After early gains, Wall Street lost ground and turned lower in the last hour of trading Tuesday as tech investors warily eyed the slate of earnings reports from tech giants like Apple, Amazon, Alphabet, and Facebook due from Wednesday onwards.
For the local market there’s a small gain ahead at the start but the big news was the bounce in the Aussie dollar to around the 65 US cent level for the first time since March 10. Risk is well and truly off.
As well there’s tomorrow’s statement from the US Federal Reserve after its two-day meeting and a media conference by chair, Jay Powell.

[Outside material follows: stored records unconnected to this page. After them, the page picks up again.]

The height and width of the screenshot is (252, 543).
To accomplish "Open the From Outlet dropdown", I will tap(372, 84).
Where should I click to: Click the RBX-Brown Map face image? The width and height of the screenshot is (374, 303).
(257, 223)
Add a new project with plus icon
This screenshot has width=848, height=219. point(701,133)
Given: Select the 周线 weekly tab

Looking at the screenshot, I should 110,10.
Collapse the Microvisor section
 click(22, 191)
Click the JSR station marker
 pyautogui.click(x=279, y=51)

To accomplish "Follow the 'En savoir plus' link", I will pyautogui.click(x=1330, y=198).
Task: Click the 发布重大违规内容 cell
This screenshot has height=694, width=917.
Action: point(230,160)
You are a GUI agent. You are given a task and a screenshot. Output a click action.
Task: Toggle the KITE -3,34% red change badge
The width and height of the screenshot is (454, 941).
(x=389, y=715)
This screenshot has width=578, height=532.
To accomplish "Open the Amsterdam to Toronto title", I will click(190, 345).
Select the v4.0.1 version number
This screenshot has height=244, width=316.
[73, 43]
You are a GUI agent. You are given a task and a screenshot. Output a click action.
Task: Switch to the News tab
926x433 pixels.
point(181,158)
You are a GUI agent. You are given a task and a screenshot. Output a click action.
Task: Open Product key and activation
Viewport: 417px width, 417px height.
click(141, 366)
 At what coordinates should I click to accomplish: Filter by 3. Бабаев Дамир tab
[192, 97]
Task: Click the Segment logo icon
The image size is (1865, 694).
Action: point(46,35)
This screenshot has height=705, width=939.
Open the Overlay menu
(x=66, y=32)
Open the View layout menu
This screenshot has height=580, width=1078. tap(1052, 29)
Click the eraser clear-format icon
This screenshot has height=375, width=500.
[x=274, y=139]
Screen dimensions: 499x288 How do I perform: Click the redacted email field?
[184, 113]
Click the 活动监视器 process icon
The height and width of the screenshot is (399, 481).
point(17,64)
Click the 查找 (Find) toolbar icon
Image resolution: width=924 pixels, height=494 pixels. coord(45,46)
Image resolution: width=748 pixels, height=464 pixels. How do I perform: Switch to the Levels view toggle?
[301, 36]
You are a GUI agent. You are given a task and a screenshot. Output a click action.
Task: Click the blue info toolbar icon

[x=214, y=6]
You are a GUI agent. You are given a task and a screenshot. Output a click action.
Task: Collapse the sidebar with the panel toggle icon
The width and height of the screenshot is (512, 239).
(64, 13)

Tomorrow also sees the release of the first estimate of US March quarter economic growth.
On top of that, there’s the weekly report on US production, consumption, and storage with the latter being the key data eyed by investors.
Earnings reports on Tuesday were mixed to weak to close mostly lower on Tuesday as investors gird for a slew of corporate earnings and the possibility that resuming normal economic activity could reignite coronavirus infection rates.
3M shares jumped nearly 3% after it announced earnings and sales that beat expectations.
Ford, however, released a $US2 billion first-quarter loss due to the impact of the COVID-19 pandemic and said it expected its loss in the second quarter to more than double as it survives a shutdown of its North American plants.
Ford shares rose 4% ahead of the release of the figures after trading.
The Dow fell 32.23 points, or 0.13%, to 24,101.55, the S&P 500 eased 15.09 points, or 0.52%, to 2,863.39 but the Nasdaq fell 122.43 points, or 1.4%, to 8,607.73.
Investors have been wondering if the recent run-up for tech stocks since the March 23 market bottom is sustainable given the sagging wider economy and fears that a restart of economic and social activity could trigger a new set of problems.
Commodity prices fell – WTI oil was positive but fell at the close while Brent futures rose. Iron ore fell 1.5%, copper and gold were weaker.
The US dollar was weaker, allowing the Aussie dollar to climb past 65 US cents for the first time in more than six weeks. The buck was around 65 US cents in early Asian trading at 6.30 am Sydney time.
The overnight futures market was signally a small gain at the start of trading later this morning here, but the 14 point rise at 6.30 am was half what it was an hour earlier.
The ASX 200 saw a lacklustre day on Tuesday. After starting with a gain of 50 points in the first hour, the index then drifted for the rest of the session and got to 50 points below the opening.
The index then regained most of that lost ground to end the day 8 points lower at 5,313, for a tiny fall of 0.16%
Westpac’s big write-down took the attention and knocked some of the confidence out of investors coming a day after the NAB’s sharp profit and dividend fall and big capital raising which went off smoothly with the $3 billion raised from the big end of the share register.
Lendlease also announced plans to raise $1.15 billion.